Israeli historian and author

Yigal Kipnis (יגאל קיפניס; born October 28, 1949) is an Israeli historian and author.

==Biography==
Yigal Kipnis earned a BSc in civil engineering from the Technion in Haifa (1977), and completed his MA (2003) and PhD (2006) in Land of Israel Studies at Haifa University. He served as a helicopter pilot in the Israeli Air Force for 31 years, of which 26 were in the reserves. Kipnis has lived on Moshav Ma'ale Gamla, an Israeli settlement on the occupied Golan Heights, since 1978.

==Published works==
The Golan Heights: Political History, Settlement and Geography since 1949 (Routledge, 2013): The book presents Kipnis’ research on the settlement landscape in the Golan Heights on the eve of the Six-Day War and documents the rural Jewish settlement process in the Golan following the war, since 1967. Relations between Israel and Syria throughout this period are analyzed.

1973: The Road to War (Just World Books, 2013): The book deals with the circumstances leading to the 1973 war and the public discourse about it. In it, Kipnis reveals documentation of secret channels between US Secretary of State Henry Kissinger and the Israeli prime minister, Golda Meir, and between Kissinger and President Sadat of Egypt. Sadat's peace initiative, supported by President Nixon and Kissinger, was rejected by Israel's prime minister, resulting in the outbreak of the 1973 war. The documentation affirms the central role of political considerations and reduces the role of the intelligence failure when examining the factors leading to war.
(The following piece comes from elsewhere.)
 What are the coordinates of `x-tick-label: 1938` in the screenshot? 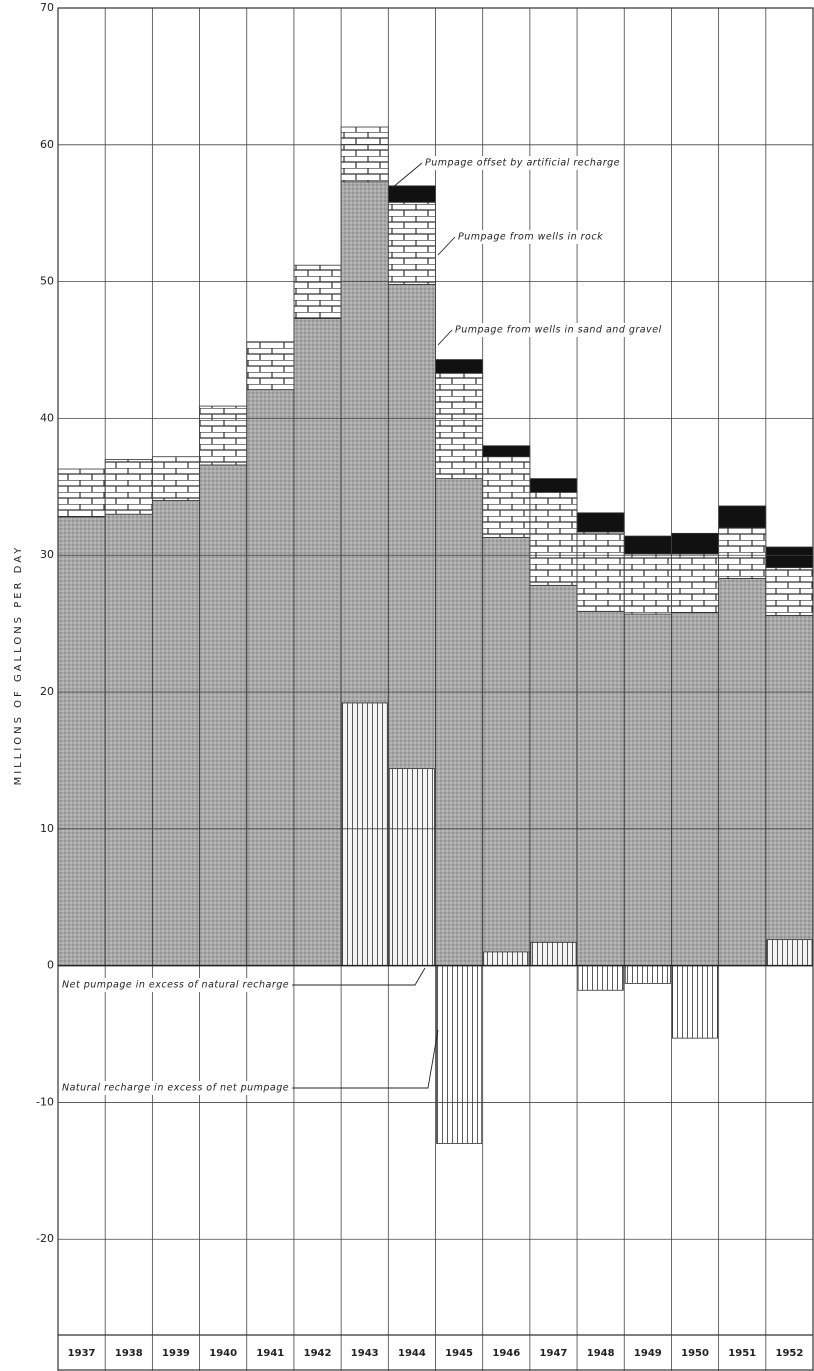 It's located at (129, 1354).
1982, Lebanon and the Road to War (Routledge, 2025): On June 6, 1982, IDF forces entered Lebanon, ostensibly for a limited operation. In reality, after long and meticulous preparations, Israel launched a full-scale war—one that claimed many lives and shook public trust in decision-makers. Forty years later, the full details of the events and the individuals who led to the Lebanon War are revealed.

Using documents published for the first time in this book, historian Yigal Kipnis lays out the circumstances of the war, the preparations and discussions leading up to and during it, the intricate maneuvers with the U.S. administration and the Christian factions in Lebanon, and, above all, the consistent coordination between Prime Minister Menachem Begin and Defense Minister Ariel Sharon. Begin was not merely dragged along by Sharon’s far-reaching ambitions. The war’s objectives were shaped by his worldview, and he skillfully, shrewdly, and decisively navigated between his principles and his responsibilities as a leader guiding a nation into war and a political struggle over its legitimacy. However, as detailed reports from the U.S. State Department reveal, Begin was also subject to extreme emotional shifts.